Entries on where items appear
▬▬▬▬▬▬

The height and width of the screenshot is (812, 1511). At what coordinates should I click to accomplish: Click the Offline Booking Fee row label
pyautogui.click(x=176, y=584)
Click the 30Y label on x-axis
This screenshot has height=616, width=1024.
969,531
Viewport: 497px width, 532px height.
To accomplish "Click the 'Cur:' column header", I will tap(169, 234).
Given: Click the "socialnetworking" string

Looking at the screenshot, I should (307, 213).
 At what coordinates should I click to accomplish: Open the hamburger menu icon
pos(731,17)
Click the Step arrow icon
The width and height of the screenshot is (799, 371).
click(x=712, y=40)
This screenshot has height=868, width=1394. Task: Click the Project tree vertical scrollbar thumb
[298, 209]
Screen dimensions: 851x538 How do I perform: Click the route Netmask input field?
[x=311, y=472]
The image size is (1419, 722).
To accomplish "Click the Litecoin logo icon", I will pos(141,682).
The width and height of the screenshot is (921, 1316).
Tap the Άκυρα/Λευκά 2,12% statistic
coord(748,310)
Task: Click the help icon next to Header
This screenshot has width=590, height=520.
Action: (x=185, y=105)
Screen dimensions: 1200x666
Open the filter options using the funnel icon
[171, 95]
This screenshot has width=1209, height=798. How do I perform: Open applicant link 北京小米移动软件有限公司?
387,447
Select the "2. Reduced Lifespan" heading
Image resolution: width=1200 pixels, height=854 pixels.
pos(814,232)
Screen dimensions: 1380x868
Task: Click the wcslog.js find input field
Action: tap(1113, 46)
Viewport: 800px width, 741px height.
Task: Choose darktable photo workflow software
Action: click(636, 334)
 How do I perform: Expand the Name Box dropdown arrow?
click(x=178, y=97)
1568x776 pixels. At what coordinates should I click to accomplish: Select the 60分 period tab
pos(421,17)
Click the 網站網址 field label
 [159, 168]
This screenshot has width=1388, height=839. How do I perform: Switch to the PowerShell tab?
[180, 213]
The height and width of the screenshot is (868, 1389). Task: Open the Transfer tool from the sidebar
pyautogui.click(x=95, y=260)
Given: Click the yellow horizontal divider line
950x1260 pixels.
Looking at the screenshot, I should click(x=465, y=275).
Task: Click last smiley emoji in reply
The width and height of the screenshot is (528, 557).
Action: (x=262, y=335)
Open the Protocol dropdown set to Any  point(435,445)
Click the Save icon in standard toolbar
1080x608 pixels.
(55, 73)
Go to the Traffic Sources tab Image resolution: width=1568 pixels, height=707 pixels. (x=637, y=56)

▬▬▬▬▬▬

TASK
Filter the listing above, copying every line that contains the string "dimensions". Case counts.

ANSWER IN FULL
Screen dimensions: 851x538 How do I perform: Click the route Netmask input field?
Screen dimensions: 1200x666
Screen dimensions: 1380x868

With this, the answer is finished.